The way they did this was to insert the transcription factors (and a gene that makes a glowing protein, GFP, as a marker) into adenoviruses, and then inject the virus directly into the pancreases of genetically immunodeficient (to reduce immune response complications) adult mice. The viruses infected a subset of the pancreatic cells, preferentially the exocrine cells, and started pumping out the transcription factors. As is common in these kinds of genetic engineering experiments, the use of viral transfection is perhaps the scariest part of the story; viruses aren’t trivial to keep in check. However, they report that they also did later PCR tests of adjacent tissues and found no evidence that the virus spread beyond the target organ; they also found that inducing the expression of the 3 transcription factors in other kinds of cells, like muscle, seems to do nothing. These genes are only potent in pancreatic cells that are already primed to be competent to respond to the signals generated by the transcription factors.

The virus is also not needed for long term maintenance of these cells. The virus in the pancreas, as determined by PCR, is cleared away after about 2 months. It seems that all it takes is a brief jolt of expression of Ngn3, Pdx1 and Mafa to switch susceptible cells into the β cell state, and that the developmental program is then self-sustaining.

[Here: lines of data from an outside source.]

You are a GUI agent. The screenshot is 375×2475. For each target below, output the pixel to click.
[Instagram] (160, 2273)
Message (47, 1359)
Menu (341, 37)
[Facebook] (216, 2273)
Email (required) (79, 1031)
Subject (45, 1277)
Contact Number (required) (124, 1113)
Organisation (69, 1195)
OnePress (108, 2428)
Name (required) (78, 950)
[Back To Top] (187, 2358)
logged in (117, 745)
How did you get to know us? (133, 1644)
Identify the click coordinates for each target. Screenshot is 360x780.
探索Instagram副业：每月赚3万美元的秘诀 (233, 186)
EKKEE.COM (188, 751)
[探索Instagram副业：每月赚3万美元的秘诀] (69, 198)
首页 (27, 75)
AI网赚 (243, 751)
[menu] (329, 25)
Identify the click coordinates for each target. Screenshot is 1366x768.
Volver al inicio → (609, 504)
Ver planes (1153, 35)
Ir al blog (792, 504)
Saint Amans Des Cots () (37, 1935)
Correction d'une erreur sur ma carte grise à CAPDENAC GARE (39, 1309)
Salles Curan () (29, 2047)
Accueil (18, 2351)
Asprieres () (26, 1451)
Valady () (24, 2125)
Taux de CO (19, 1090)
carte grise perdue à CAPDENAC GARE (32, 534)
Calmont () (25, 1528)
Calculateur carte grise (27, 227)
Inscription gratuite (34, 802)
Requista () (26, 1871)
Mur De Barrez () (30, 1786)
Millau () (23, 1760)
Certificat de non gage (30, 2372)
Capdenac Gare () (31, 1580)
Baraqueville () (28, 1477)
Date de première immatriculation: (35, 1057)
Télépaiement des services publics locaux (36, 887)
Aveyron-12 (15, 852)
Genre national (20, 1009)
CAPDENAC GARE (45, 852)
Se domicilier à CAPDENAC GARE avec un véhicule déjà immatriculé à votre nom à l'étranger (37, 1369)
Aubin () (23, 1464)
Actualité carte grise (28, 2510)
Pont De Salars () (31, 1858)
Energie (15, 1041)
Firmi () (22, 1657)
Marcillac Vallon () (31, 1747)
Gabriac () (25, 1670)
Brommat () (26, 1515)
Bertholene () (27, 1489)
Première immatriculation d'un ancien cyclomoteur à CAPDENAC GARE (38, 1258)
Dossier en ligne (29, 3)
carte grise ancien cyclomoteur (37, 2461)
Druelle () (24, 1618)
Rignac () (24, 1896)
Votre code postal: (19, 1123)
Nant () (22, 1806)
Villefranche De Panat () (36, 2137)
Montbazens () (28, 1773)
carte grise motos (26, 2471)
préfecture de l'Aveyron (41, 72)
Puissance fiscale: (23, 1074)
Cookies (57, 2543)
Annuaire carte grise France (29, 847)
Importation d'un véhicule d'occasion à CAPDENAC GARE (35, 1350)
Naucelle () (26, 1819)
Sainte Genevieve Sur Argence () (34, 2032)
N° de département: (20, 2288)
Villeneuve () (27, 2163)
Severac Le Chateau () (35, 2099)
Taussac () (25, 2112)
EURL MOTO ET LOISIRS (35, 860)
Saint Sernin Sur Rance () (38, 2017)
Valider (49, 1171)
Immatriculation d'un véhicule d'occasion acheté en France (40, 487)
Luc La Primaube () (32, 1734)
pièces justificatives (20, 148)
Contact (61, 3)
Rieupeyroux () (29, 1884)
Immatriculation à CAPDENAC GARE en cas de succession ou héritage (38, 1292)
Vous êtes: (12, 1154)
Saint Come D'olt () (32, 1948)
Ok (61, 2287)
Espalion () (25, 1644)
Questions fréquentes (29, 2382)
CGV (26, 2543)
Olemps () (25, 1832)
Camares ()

The authors also made diabetic mice by injecting them with streptozotocin, which kills islet β cells, and then gave them the viral cocktail injection. It did not cure their diabetes, but it did give them significantly greater glucose tolerance, and they did measure increased blood insulin levels. One reason the treatment may not be as effective as it could be is that it simply converts random, scattered exocrine cells into single β cells that are not organized into the islets of the normal pancreas.

A lot of attention has been paid to embryonic stem cell and adult stem cell technologies, and those are both important and provide research and treatment opportunities that must not be neglected, but this is a third way: mastering the developmental control genes of the cell so that we can reprogram mature cells into any cell type we need. While injecting a person’s pancreas with a collection of viruses to rebuild missing cell types might be a little hazardous and crude, there may come a day when we can collect a few cells from an individual by a scraping or biopsy, grow them in a dish to get enough, tickle their transcription factors to cause them to differentiate into the cell, tissue, or organ type we want, and transplant the final, immunocompatible product right back into the patient.

This is the direction developmental medicine can take us — I hope you’re all ready to support it.

Zhou Q, Brown J, Kanarek A, Rajagopa J, Melton DA (2008) In vivo reprogramming of adult pancreatic exocrine cells to β-cells. Nature Aug 27. [Epub ahead of print].